----- Texte source

Mets de fête, le caviar mérite bien quelques attentions. Nos suggestions pour le savourer sans fautes de goût.

Bonne nouvelle! Selon Arya et Ahmad Razavi, le prix du caviar devrait diminuer d’environ 10%. Leur Caspian Tradition est l’une des dix sociétés au monde à traiter directement avec la Shilat Trading Corporation, organisme officiel iranien, le seul et omnipotent distributeur des oeufs d’esturgeon. Cette baisse, qui résulte de la volonté de ne pas trop hausser les enchères, ne risque pourtant pas d’écorner les finances de la Shilat. L’osciètre première sélection se monnaie aujourd’hui autour de 1 500 euros le kilo hors TVA alors qu’il coûtait l’équivalent de 500 euros en 1995.

1995 est l’année de naissance de Caspian Tradition. Ses fondateurs, les époux Razavi, d’origine iranienne, ont étudié l’informatique à l’ULB (Aria) et le droit à la VUB (Ahmad). Professeur de droit maritime à Téhéran, le Dr Razavi mène des recherches sur la mer Caspienne et son avenir, à l’Université de Gand. Dans la famille, on est expert de père en fils depuis quarante ans. C’est dans cet esprit que Ahmad Razavi se rend plusieurs fois par an en Iran pour tester et sélectionner les caviars. Dès leur arrivée à Zaventem, les boîtes (environ 1,7 kg) dûment estampillées, subissent un premier contrôle de la part des autorités aéroportuaires. Un deuxième examen aura lieu dans le laboratoire de 500 m² installé par les Razavi à Waterloo. C’est dans ces installations respectant les règles européennes les plus sévères que le caviar est conditionné dans des boîtes de 30, 50, 100, 125, 200, 250, 500 g et 1 kg, puis emballées traditionnellement (ficelées et plombées).

En voie de disparition

En 1998, le Cites (organisme international chargé de protéger les espèces en voie de disparition) impose des quotas très stricts d’exportation. En fait, rien ne va plus dans le petit monde des esturgeons. Leur nombre se raréfie. Braconnage, pollution et pêche intensive contrarient la reproduction normale des poissons. La chute de l’Union soviétique et la création de nouvelles républiques indépendantes et incapables de contrôler suffisamment les pêcheurs de la Caspienne et de la Volga favorisent le pillage. La réaction est tardive, mais significative. En 1995, l’Iran exportait 250 tonnes de caviar. Le nombre tombe à 90 tonnes en 1999, à 70 tonnes en 2000… Et de plus, les poissons n’ont plus le temps d’arriver à maturité. Trop tôt pêché, le beluga n’atteint plus sa taille d’antan, ses oeufs sont donc moins gros et sa vente est compromise cette année.

----------
----- Données fournies

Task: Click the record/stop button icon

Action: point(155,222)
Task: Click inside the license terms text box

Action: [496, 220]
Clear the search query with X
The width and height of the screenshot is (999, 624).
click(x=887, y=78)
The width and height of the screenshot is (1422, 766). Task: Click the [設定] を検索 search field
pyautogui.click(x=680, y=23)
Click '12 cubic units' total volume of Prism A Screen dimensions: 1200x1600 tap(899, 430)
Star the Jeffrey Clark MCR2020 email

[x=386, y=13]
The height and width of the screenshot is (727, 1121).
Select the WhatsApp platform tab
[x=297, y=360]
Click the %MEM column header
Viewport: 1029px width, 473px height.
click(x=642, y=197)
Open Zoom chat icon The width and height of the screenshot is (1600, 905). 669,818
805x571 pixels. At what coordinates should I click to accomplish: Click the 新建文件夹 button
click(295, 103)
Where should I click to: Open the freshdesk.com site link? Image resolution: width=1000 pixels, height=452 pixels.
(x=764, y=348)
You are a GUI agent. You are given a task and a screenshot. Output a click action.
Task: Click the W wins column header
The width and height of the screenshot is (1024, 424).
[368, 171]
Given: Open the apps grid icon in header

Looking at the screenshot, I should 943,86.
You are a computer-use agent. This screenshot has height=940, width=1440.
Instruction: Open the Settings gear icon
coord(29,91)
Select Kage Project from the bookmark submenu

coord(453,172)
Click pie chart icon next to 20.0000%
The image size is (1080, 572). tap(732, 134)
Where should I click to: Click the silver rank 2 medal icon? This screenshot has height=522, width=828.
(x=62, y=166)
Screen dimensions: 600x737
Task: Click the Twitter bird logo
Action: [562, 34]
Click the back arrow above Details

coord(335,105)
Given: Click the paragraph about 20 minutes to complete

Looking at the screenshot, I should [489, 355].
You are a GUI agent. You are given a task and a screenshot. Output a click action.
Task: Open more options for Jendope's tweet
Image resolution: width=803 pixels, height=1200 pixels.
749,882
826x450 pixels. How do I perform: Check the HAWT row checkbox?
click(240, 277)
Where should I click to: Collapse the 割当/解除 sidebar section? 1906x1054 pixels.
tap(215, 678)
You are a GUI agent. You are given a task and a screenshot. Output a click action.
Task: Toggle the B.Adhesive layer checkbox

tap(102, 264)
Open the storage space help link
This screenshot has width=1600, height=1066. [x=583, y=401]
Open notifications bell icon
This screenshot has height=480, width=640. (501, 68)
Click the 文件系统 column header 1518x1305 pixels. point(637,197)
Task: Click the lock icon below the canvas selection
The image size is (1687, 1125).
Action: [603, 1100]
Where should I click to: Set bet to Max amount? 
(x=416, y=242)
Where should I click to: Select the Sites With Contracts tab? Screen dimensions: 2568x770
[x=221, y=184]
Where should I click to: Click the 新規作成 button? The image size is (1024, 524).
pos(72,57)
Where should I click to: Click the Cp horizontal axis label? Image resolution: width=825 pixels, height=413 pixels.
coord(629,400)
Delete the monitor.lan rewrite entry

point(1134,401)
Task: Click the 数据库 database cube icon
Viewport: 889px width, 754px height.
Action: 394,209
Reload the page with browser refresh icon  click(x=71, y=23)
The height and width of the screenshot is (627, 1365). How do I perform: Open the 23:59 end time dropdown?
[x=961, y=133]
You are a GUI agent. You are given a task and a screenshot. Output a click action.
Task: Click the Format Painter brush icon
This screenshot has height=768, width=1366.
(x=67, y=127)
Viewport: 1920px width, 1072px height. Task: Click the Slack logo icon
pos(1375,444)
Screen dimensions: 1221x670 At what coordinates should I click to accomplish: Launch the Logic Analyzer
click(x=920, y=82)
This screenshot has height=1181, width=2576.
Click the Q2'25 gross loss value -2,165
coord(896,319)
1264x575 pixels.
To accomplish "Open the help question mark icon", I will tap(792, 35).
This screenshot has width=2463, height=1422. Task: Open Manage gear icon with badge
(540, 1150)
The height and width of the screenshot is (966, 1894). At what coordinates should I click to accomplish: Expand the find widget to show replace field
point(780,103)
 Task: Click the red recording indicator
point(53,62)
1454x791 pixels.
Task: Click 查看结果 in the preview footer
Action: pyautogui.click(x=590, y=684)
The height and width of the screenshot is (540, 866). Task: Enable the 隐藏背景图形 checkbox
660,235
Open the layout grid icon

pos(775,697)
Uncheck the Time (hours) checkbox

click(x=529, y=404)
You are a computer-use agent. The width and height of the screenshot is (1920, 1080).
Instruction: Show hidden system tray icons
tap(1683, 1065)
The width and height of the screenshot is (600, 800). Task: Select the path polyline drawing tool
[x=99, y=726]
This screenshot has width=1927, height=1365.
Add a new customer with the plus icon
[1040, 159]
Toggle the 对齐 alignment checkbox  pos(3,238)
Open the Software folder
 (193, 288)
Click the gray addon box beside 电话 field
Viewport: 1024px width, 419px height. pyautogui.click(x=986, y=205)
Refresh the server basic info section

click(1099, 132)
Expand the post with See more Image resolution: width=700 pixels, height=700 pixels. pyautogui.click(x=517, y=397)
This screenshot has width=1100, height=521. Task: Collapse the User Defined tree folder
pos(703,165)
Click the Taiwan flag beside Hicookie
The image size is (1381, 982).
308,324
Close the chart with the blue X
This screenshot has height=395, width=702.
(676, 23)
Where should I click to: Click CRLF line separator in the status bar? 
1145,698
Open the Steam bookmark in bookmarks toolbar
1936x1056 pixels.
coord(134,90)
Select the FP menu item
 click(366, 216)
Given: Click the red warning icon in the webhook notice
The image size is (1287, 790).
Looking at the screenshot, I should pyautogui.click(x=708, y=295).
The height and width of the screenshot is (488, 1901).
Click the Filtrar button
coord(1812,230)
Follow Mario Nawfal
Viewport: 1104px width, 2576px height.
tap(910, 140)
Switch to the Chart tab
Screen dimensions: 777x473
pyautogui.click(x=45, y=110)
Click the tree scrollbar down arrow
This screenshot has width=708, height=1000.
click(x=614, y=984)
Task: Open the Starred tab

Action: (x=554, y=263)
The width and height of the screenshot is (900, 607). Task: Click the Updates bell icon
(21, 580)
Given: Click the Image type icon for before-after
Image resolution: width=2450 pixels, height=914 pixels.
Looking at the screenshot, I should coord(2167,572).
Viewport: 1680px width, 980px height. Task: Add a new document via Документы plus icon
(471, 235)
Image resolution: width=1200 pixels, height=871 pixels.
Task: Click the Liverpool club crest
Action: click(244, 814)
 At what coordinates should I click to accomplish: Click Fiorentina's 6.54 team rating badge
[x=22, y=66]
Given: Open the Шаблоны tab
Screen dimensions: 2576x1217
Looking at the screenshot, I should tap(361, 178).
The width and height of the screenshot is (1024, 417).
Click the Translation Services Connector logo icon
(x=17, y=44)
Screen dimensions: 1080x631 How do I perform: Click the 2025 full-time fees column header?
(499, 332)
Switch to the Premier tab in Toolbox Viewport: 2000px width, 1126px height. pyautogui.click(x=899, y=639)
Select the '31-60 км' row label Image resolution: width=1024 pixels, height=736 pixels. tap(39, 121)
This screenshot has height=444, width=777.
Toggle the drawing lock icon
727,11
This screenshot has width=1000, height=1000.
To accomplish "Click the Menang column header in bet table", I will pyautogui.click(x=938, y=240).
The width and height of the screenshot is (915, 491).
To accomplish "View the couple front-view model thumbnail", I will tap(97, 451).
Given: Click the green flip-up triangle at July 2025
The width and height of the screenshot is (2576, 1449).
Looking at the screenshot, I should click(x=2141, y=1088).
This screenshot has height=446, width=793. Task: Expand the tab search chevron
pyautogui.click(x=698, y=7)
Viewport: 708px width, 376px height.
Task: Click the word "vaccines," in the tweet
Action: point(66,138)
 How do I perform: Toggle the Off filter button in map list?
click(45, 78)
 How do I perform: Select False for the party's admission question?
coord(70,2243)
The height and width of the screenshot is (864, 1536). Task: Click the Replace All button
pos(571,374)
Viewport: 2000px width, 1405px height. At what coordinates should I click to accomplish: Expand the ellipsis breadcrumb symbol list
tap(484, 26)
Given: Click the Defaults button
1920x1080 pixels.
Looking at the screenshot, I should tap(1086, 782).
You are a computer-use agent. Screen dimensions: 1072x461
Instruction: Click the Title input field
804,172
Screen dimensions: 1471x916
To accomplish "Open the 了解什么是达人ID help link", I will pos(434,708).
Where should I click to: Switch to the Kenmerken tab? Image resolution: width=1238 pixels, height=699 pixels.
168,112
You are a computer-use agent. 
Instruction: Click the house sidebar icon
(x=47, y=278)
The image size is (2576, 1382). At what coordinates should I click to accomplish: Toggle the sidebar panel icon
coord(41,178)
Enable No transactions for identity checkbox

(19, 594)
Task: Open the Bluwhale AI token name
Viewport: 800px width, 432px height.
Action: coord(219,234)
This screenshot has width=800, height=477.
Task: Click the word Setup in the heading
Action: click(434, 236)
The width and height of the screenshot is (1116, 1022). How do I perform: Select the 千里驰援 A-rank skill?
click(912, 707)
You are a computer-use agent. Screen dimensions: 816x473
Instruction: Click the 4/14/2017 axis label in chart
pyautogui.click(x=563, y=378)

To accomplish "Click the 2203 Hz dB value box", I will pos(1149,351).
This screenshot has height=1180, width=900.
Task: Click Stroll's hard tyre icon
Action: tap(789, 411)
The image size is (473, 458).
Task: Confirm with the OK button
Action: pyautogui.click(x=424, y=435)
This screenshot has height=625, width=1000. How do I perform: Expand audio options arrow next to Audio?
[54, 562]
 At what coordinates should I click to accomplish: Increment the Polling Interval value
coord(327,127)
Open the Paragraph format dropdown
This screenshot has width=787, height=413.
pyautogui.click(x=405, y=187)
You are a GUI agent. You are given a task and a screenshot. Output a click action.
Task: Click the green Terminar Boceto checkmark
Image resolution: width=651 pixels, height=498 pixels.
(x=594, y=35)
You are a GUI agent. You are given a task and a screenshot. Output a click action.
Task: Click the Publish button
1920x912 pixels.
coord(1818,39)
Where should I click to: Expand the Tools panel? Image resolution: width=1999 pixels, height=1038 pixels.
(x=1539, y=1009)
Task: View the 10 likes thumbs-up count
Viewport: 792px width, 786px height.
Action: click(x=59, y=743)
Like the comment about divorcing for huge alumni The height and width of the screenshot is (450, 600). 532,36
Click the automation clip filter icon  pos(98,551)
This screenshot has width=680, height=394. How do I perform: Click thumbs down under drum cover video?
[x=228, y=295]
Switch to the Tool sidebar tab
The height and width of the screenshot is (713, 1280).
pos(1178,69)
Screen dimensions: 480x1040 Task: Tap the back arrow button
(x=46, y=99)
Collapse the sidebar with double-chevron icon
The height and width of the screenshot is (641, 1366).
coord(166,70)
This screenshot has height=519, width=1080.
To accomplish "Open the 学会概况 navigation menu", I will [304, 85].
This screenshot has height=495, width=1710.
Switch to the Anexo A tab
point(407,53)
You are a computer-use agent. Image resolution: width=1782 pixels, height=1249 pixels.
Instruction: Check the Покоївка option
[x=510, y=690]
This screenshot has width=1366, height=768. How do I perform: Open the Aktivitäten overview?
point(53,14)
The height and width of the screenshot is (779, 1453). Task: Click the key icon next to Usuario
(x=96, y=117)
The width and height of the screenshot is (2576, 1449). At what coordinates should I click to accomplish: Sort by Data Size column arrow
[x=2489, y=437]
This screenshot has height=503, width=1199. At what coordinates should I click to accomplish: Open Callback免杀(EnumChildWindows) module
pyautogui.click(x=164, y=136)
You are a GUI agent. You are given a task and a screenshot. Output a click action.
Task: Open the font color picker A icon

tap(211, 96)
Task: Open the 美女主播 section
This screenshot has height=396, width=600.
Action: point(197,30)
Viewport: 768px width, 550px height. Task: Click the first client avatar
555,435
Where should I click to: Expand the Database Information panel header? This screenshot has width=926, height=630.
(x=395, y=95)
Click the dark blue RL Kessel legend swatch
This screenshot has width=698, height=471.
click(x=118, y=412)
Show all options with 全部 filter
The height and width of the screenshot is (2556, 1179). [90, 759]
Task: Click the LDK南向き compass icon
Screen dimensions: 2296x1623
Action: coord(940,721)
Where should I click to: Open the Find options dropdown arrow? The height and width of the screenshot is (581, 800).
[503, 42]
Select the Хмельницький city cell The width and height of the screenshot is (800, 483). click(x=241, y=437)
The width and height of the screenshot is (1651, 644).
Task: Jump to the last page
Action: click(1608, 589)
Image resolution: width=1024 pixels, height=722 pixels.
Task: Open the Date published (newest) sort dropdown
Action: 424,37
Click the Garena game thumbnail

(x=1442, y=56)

----------

[Consignes]
1. Répondez à ces questions d'après le texte sur le caviar :
(a) À quel prix hors TVA se vend aujourd'hui le kilo d'osciètre première sélection ?
(b) Dans quelle ville se trouve le laboratoire installé par les Razavi, et quelle est sa surface ?
(c) Combien de tonnes de caviar l'Iran a-t-il exportées en 1999 ?
2. Citez tous les formats de boîtes dans lesquels le caviar est conditionné selon le texte sur le caviar.

[Réponses par consigne]
1.
(a) Environ 1 500 euros le kilo.
(b) À Waterloo, sur 500 m².
(c) 90 tonnes.

2. 30 g, 50 g, 100 g, 125 g, 200 g, 250 g, 500 g et 1 kg.